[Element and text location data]
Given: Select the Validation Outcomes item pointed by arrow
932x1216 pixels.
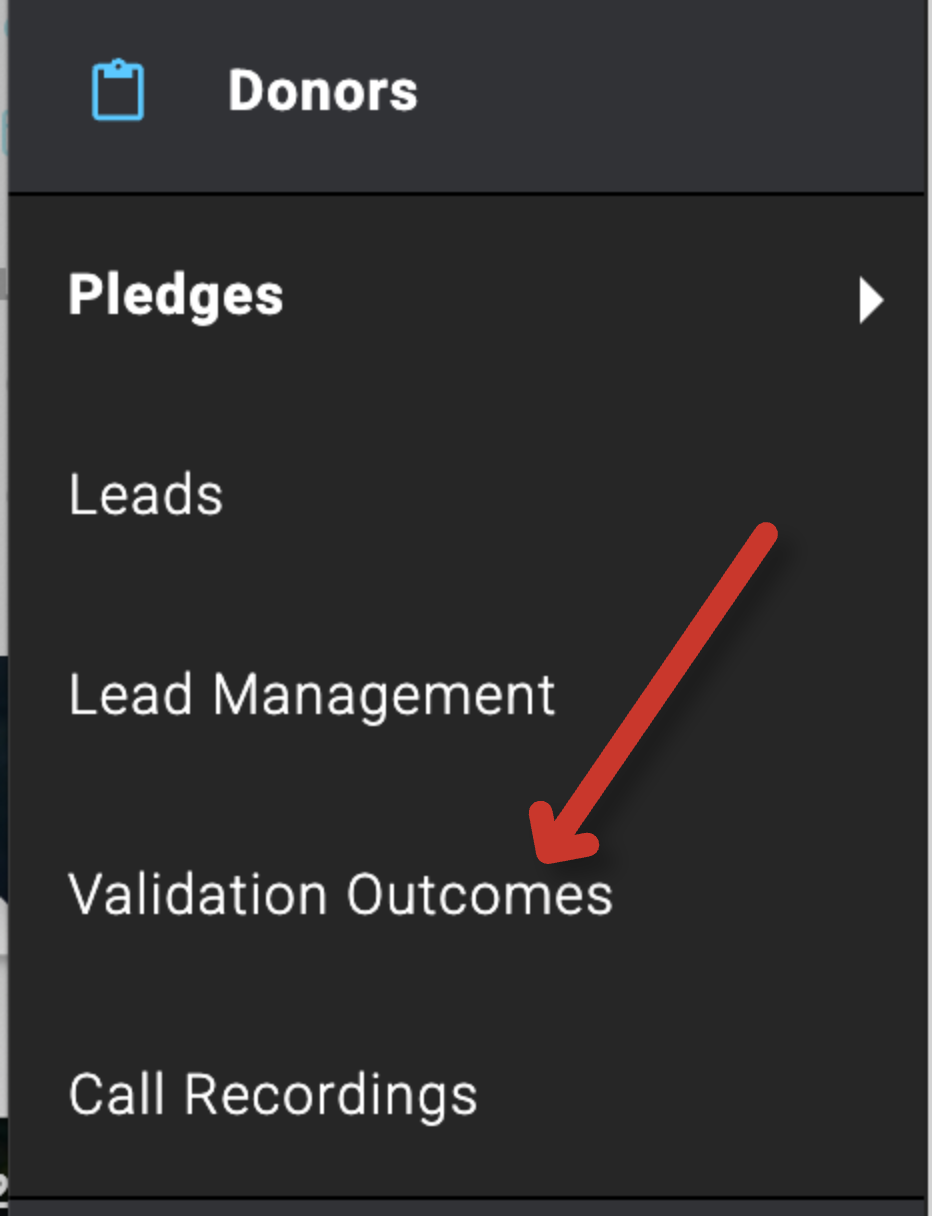Looking at the screenshot, I should [340, 894].
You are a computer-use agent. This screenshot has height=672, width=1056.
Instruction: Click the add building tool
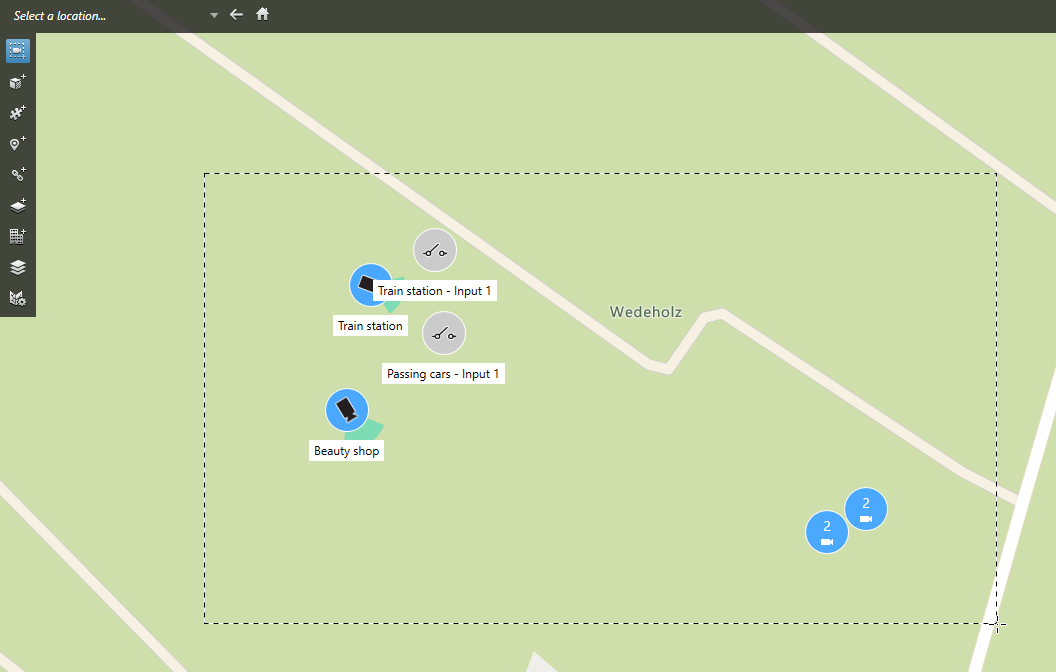point(17,237)
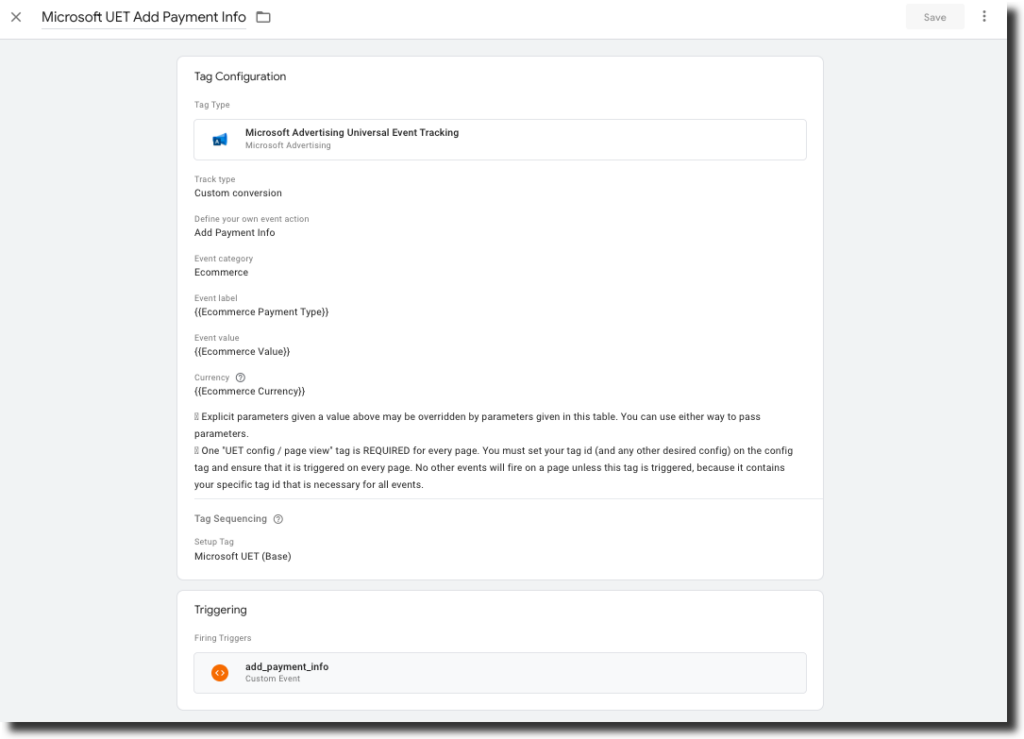This screenshot has height=739, width=1024.
Task: Expand the Tag Sequencing section
Action: click(x=230, y=519)
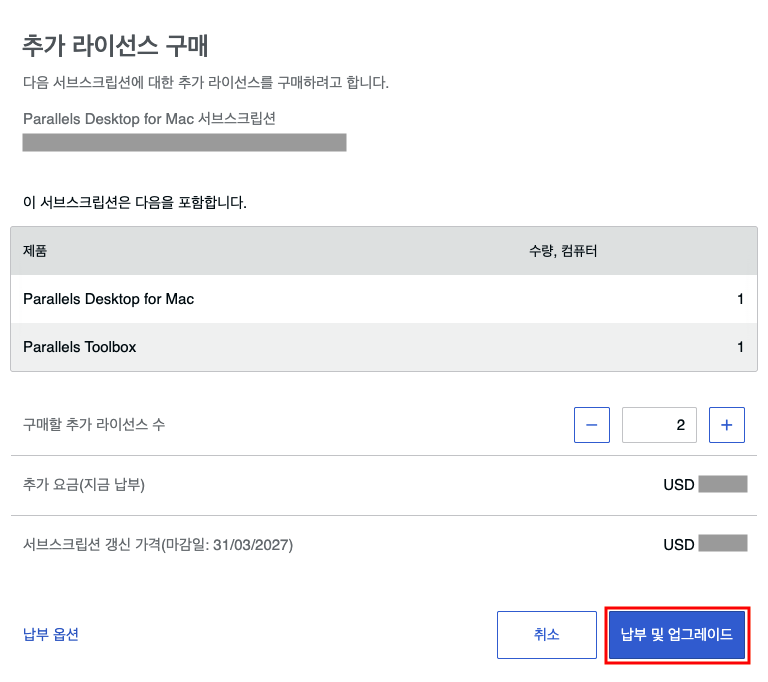Select the Parallels Desktop for Mac table row
The height and width of the screenshot is (682, 768).
click(384, 299)
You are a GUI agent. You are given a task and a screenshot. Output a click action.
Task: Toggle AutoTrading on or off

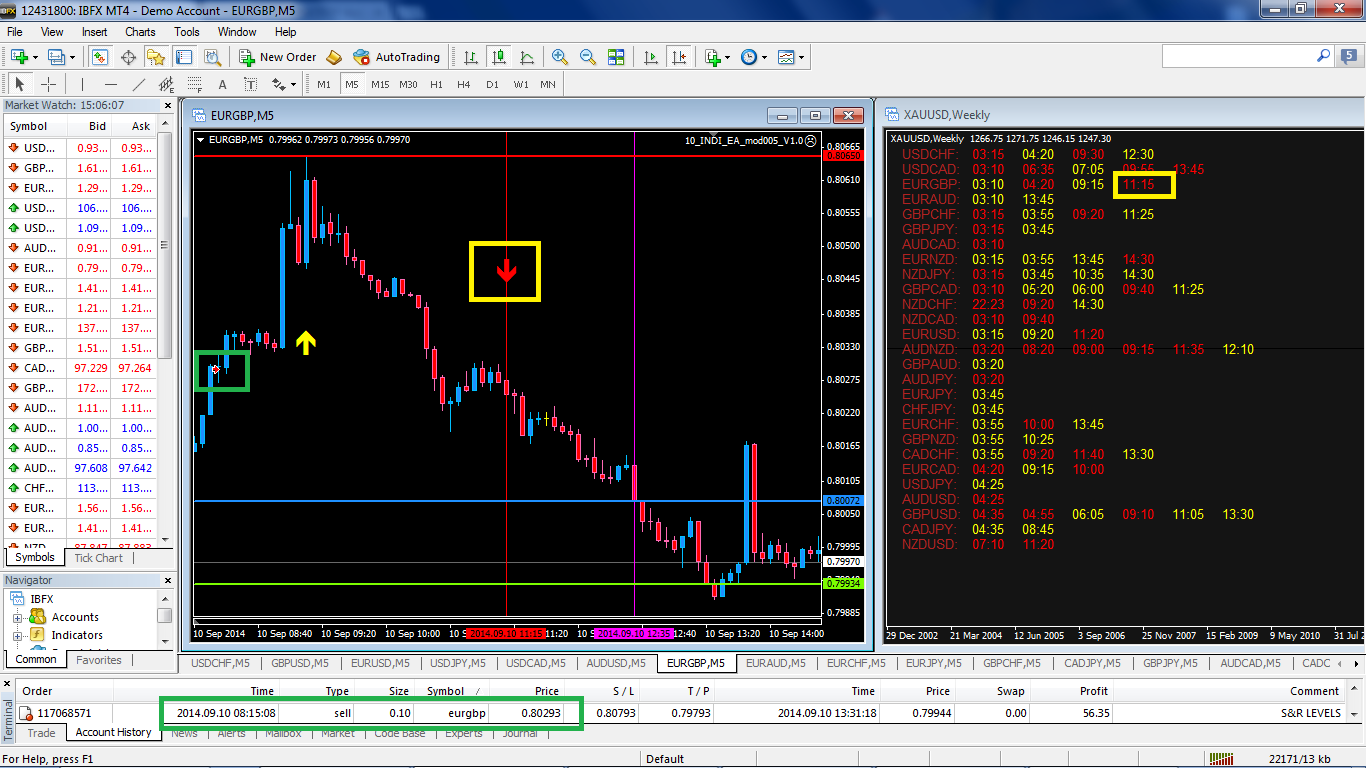pyautogui.click(x=396, y=57)
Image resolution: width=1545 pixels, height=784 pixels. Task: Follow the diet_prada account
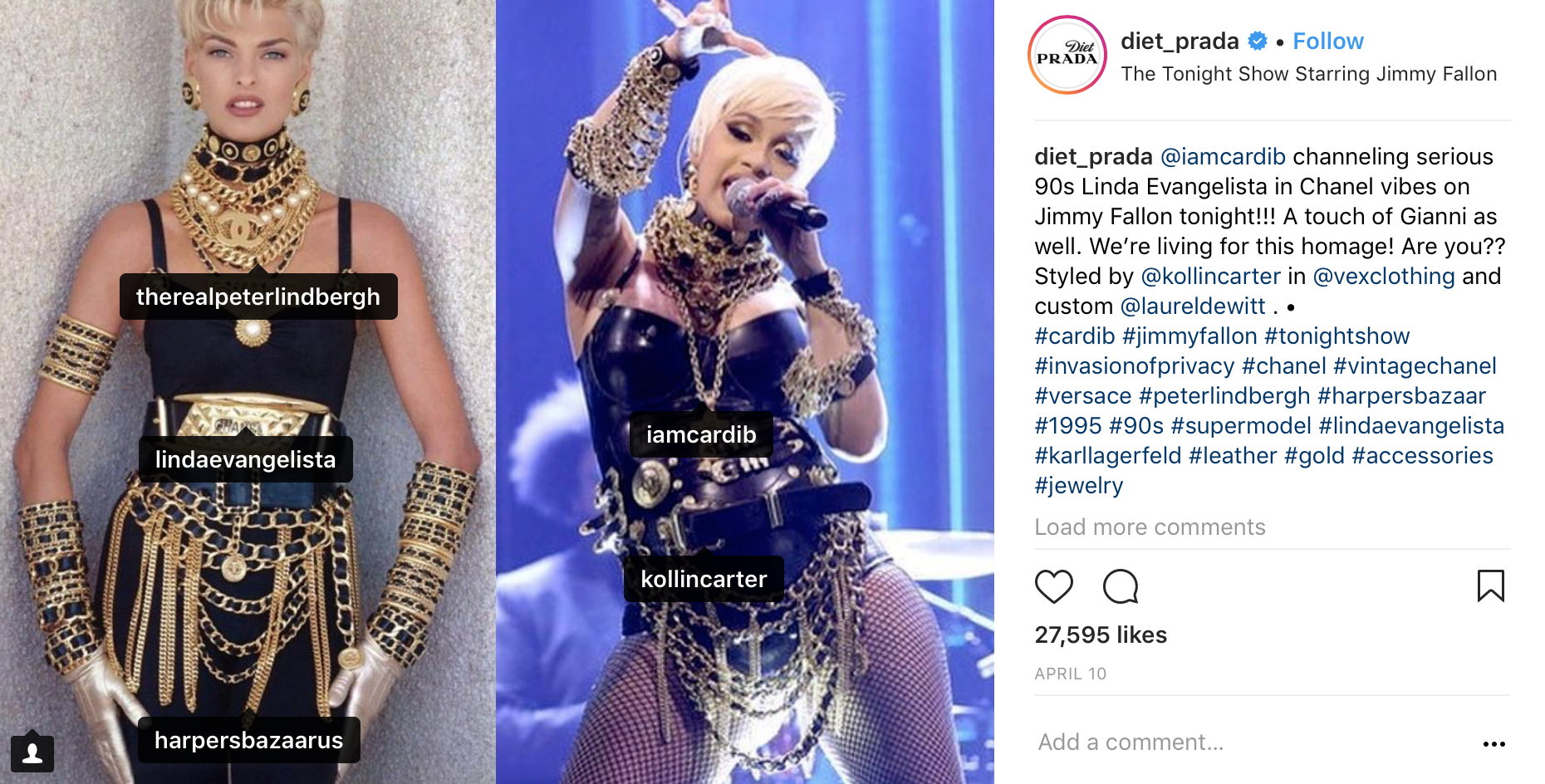pyautogui.click(x=1328, y=41)
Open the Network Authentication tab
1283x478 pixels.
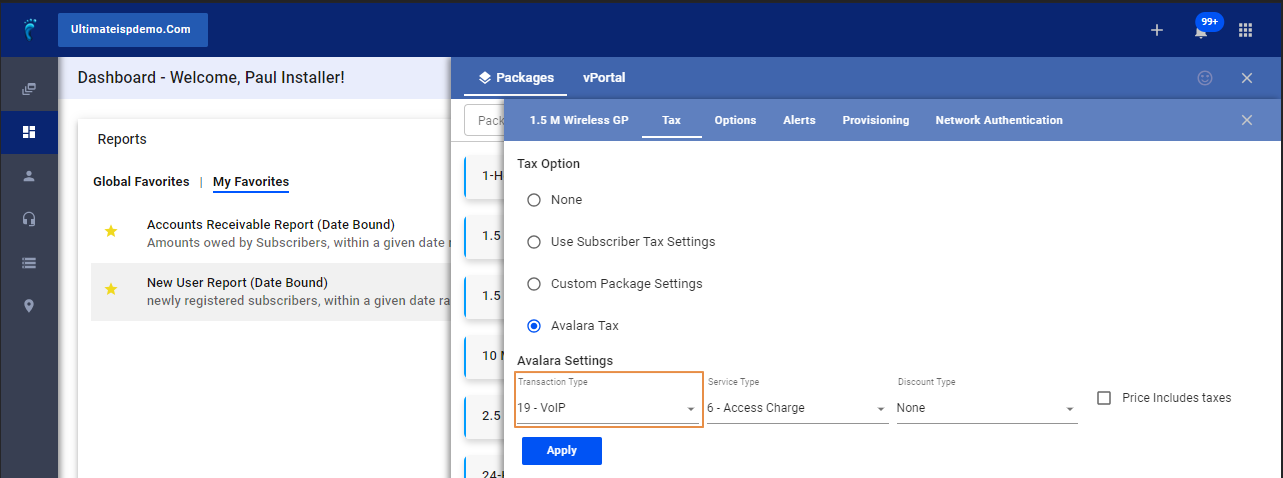click(999, 120)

▶ Short task:
Rewrite all the items above with "pixels" swapped for "px" and nothing else changed. Leave out the pictures.

▶ Answer to this task:
Given: Select the Validation Outcomes item pointed by arrow
932x1216 px.
Looking at the screenshot, I should [340, 894].
You are a computer-use agent. This screenshot has height=672, width=1056.
Instruction: Click the add building tool
point(17,237)
This screenshot has height=739, width=1024.
Task: Expand the Tag Sequencing section
Action: click(x=230, y=519)
Select the Parallels Desktop for Mac table row
The height and width of the screenshot is (682, 768).
click(384, 299)
You are a GUI agent. You are given a task and a screenshot. Output a click action.
Task: Toggle AutoTrading on or off

pyautogui.click(x=396, y=57)
Image resolution: width=1545 px, height=784 px. Task: Follow the diet_prada account
pyautogui.click(x=1328, y=41)
Open the Network Authentication tab
1283x478 px.
click(999, 120)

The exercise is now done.